▸ Tarefas:
**1)** Responda às perguntas abaixo com base no texto sobre João Silvério Trevisan.
(a) Em que ano Trevisan nasceu?
(b) Por qual editora saiu o livro "Seis Balas Num Buraco Só"?
(c) Em que década Trevisan traçou a história da homossexualidade com "Devassos no Paraíso"?
**2)** Liste todas as áreas e fontes que, segundo o texto sobre João Silvério Trevisan, o escritor pesquisou para o livro "Seis Balas Num Buraco Só".

=== Texto para leitura ===

O homem é o lobo do homem

Escritor João Silvério Trevisan é uma das maiores mentes do país e investigou os problemas em ser homem

Marcos Candido De Ecoa, em São Paulo Renato Parada/Divulgação

O escritor João Silvério Trevisan acaba de lançar o livro "Seis Balas Num Buraco Só" (ed. Objetiva). A obra foi publicada pela primeira vez na década de 1990 e atualizada para responder à pergunta: o que é, afinal, ser homem? Trevisan pesquisou sobre história, antropologia, psicanálise, literatura, religiões, filmes e jornais. O autor discute como a masculinidade tóxica se relaciona com os feminicídios brutais, com o o machismo de políticos, a violência urbana, o abandono paterno e a destruição ambiental.

Nascido em 1944, Trevisan é um dos nomes mais respeitados na literatura e pensamento brasileiro. É escritor, cineasta, ensaísta e um dos criadores da lendária "Lampião da Esquina", uma das primeiras publicações LGBTQIA+ no país. Nos anos 1980, traçou a história da homossexualidade com o marco "Devassos no Paraíso".

Agora, Trevisan demonstra como o homem tenta definir tudo que existe, como "coisa de homem e de mulher", mas pisou na própria armadilha. Ele fala a Ecoa sobre essa construção e os impactos que têm na sociedade.

"O homem é alguém em crise permanente devido às definições que ele mesmo criou para si", diz. Assim, surgiu um homem violento, desafetuoso e intolerante. "O problema do masculino, no contexto do patriarcado, é que ele se julga o dono do pedaço."

Ecoa - Há um episódio breve em "Seis Balas Num Buraco Só", e mais profundamente em "Pai, Pai", um de seus livros anteriores. Nele, você conta quando foi jogado em um rio por parentes. Poderia me contar essa história e o que te fez pensar sobre ser homem?

=== Registros fornecidos ===

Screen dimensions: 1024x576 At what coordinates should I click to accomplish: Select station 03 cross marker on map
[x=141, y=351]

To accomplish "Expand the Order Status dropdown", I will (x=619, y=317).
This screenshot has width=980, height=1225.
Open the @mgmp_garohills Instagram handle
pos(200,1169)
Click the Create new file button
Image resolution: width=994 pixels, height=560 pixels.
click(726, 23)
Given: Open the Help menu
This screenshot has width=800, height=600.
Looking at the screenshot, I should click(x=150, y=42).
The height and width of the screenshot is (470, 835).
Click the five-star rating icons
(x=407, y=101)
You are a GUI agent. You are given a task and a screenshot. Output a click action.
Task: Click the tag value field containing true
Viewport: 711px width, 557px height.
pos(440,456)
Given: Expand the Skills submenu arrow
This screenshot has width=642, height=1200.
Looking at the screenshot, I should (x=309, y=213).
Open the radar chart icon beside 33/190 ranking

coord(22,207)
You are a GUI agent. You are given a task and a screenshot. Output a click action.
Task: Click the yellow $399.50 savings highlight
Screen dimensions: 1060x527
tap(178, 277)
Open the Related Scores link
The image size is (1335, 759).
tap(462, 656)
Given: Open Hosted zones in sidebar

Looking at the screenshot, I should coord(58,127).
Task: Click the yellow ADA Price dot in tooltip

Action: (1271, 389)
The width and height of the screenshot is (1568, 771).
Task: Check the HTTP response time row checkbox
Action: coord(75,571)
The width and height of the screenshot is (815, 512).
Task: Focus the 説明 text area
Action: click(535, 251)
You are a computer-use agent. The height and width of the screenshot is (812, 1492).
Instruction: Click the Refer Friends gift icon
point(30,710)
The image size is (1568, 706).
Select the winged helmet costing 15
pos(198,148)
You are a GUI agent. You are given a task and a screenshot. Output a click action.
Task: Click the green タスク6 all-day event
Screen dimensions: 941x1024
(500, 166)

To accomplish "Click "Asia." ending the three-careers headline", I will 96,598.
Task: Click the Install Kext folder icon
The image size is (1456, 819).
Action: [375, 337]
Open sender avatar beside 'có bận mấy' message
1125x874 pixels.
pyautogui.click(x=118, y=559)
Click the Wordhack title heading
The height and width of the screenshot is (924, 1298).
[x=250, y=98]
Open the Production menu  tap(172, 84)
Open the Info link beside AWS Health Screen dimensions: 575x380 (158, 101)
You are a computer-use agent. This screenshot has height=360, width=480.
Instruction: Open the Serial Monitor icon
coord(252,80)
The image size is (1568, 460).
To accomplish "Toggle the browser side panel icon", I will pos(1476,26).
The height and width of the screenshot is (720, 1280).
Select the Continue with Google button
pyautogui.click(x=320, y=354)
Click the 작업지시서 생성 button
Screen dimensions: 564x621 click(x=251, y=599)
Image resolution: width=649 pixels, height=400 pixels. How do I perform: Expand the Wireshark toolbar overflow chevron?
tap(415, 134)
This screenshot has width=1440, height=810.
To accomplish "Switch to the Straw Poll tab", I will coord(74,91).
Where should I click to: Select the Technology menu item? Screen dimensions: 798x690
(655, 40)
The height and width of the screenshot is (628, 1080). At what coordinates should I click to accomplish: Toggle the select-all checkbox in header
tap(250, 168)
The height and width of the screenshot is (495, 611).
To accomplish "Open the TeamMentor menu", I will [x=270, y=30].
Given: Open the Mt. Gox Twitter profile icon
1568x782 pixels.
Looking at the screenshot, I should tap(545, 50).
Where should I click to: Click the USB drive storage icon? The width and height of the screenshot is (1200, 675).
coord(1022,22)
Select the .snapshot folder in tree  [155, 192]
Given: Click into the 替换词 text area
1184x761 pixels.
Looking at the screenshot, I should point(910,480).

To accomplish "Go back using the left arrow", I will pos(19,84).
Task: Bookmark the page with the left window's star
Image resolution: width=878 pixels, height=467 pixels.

===

▸ Respostas do exercício:
**1)**
(a) Em 1944.
(b) Pela Objetiva.
(c) Nos anos 1980.

**2)** História, antropologia, psicanálise, literatura, religiões, filmes e jornais.